When setting your monitoring strategy, there are four objectives to keep mind:
- Make sure your business requirements are fulfilled. Without the business, there is no purpose of having the technology assets that come along with it. For this reason, it would make sense that this would be the starting point in building a framework. Generally, you want to determine how services are being delivered so you know what needs monitoring. You also want to know the service level agreements in place for setting the appropriate thresholds. Moreover, you want to know how the business is expected to grow. This is crucial because more business means demand for more capacity and more capacity means more licensing and labor costs. There are many more factors that come into play, but the key is to determine what you need to monitor and your failure tolerance levels.
- Implement your monitoring with your services and applications being the focal point. System monitoring is the way of the past. Technology advances come with the baggage of increased complexity in today’s data center and cloud environments. Consequently, it is meaningless to just know that a system has failed. Take for example a pair of clustered servers. In the event that one of the servers in the cluster goes down, is the outage really impactful? Possibly. The server admin may report that all services failed over properly at the OS level. However, application support may report that their application is processing requests very slowly hence the end users will also be complaining. How could this be? One likely case may be that the application was designed to utilize both servers to its full capacity. For this reason, it is preferred to monitor at the application and business service level. This way, in the event of a server failure, you would be made aware of the application being in a degraded state.
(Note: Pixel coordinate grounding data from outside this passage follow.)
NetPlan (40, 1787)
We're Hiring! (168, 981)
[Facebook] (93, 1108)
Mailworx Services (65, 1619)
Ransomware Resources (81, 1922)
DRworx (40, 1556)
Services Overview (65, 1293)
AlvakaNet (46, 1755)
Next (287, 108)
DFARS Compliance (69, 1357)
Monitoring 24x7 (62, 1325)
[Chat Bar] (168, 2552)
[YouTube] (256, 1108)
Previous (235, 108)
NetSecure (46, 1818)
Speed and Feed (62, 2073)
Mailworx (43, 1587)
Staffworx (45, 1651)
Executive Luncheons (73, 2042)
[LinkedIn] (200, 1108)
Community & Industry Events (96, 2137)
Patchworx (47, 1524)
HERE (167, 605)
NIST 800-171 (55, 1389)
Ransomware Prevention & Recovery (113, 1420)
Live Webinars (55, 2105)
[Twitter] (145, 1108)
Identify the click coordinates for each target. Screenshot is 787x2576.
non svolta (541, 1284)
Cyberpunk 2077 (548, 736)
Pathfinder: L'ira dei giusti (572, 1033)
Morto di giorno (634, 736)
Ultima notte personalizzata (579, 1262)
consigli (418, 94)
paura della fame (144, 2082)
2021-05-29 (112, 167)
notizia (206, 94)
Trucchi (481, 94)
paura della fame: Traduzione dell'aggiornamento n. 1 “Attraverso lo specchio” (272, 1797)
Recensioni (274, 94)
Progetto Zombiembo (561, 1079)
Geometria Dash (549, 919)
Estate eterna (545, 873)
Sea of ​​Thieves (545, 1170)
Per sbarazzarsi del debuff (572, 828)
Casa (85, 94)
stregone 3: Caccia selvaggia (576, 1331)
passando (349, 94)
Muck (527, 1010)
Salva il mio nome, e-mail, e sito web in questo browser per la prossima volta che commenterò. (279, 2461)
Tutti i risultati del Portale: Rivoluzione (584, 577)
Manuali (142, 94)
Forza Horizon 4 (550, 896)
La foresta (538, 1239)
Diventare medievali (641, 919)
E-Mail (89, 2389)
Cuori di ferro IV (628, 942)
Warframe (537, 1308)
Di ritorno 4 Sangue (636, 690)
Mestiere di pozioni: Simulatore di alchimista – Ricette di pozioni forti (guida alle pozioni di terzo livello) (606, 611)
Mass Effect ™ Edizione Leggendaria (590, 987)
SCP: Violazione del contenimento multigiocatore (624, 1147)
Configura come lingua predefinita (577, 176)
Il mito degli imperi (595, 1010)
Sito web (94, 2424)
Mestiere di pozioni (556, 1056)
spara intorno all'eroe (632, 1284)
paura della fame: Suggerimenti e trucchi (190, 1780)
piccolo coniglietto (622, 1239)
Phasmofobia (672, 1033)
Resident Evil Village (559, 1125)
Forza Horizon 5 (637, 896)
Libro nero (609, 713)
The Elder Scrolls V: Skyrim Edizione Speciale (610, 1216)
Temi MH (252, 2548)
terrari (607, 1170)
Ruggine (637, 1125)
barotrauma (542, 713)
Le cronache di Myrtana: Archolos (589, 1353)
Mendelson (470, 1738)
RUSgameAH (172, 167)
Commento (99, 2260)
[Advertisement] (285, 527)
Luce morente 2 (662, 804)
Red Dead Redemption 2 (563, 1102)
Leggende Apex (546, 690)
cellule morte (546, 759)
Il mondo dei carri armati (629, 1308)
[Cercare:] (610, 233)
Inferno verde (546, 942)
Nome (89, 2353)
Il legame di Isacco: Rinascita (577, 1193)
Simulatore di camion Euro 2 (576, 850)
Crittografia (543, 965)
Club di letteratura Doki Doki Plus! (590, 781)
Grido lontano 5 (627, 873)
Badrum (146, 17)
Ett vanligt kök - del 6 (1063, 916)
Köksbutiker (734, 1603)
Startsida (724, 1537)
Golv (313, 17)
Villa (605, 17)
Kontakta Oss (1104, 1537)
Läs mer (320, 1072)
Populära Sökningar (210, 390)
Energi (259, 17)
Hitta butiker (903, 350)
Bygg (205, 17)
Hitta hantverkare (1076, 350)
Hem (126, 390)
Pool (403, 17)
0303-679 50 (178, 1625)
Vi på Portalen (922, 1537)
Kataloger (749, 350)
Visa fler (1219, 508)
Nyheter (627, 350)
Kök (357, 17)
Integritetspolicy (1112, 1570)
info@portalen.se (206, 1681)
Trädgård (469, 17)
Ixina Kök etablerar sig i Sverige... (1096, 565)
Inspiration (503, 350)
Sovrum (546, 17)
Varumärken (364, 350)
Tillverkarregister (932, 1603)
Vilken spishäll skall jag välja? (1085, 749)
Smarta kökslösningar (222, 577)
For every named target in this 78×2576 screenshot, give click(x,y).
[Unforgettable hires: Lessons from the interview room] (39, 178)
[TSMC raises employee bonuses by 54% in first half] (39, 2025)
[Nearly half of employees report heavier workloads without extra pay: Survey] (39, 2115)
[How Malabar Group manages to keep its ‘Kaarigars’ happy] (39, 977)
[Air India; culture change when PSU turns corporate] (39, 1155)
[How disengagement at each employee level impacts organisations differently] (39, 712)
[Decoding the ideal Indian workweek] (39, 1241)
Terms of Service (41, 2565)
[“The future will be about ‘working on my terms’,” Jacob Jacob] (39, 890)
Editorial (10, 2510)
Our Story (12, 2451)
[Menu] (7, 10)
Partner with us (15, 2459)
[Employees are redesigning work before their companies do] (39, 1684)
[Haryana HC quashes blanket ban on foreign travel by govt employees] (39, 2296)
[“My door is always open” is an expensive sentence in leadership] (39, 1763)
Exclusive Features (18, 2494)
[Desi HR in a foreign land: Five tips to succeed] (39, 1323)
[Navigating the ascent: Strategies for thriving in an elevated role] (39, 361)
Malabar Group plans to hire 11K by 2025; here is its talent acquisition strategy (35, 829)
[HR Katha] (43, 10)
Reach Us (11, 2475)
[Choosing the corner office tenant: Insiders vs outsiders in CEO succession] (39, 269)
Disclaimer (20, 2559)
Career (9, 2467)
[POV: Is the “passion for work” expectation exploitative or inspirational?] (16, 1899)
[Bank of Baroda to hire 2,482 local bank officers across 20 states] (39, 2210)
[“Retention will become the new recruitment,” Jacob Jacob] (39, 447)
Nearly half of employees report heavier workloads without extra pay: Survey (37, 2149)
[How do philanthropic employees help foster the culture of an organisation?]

- Select the proper tools. With so many tools available today it can be a tedious task in selecting the proper tool(s). You have to consider the features, the cost, function overlaps with other tools, level of difficulty to implement/support, and many other factors. This can be time consuming and even political, but at the same time it is necessary because these tools can be costly. In order to aid this process, there are two things to keep in mind. First, think integration. Tool integration allows for flexibility and collaboration of multi-vendor tools. This way you can benefit from the best features in each tool and aggregate data collected from the tools for analytics. Second, above all, make sure the tool can perform as expected. If this means going through an extensive proof of concept life cycle, it may be worth your while.
- Involve your operations teams. Monitoring tools are usually purchased with a specific purpose in mind but the process necessary to make the tools effective are overlooked and, at best, implemented in the rear. This should be the complete opposite and in a sense, if the monitoring solutions were to be a product, the operations teams would be the customers. In other words, the monitoring solution should be tailored for the operations team so it can enable them to be efficient and effective in responding to outages and performance problems. This entails careful planning and involving them during the tool selection process. It is also important to provide proper training on the use of tools, creation of run books, and a continuous improvement effort to maintain the sharpness of the tools.
Overall, implementing a successful monitoring strategy should reduce down time and provide operational efficiencies. As a result, your business should experience minimal impact and optimal customer experience.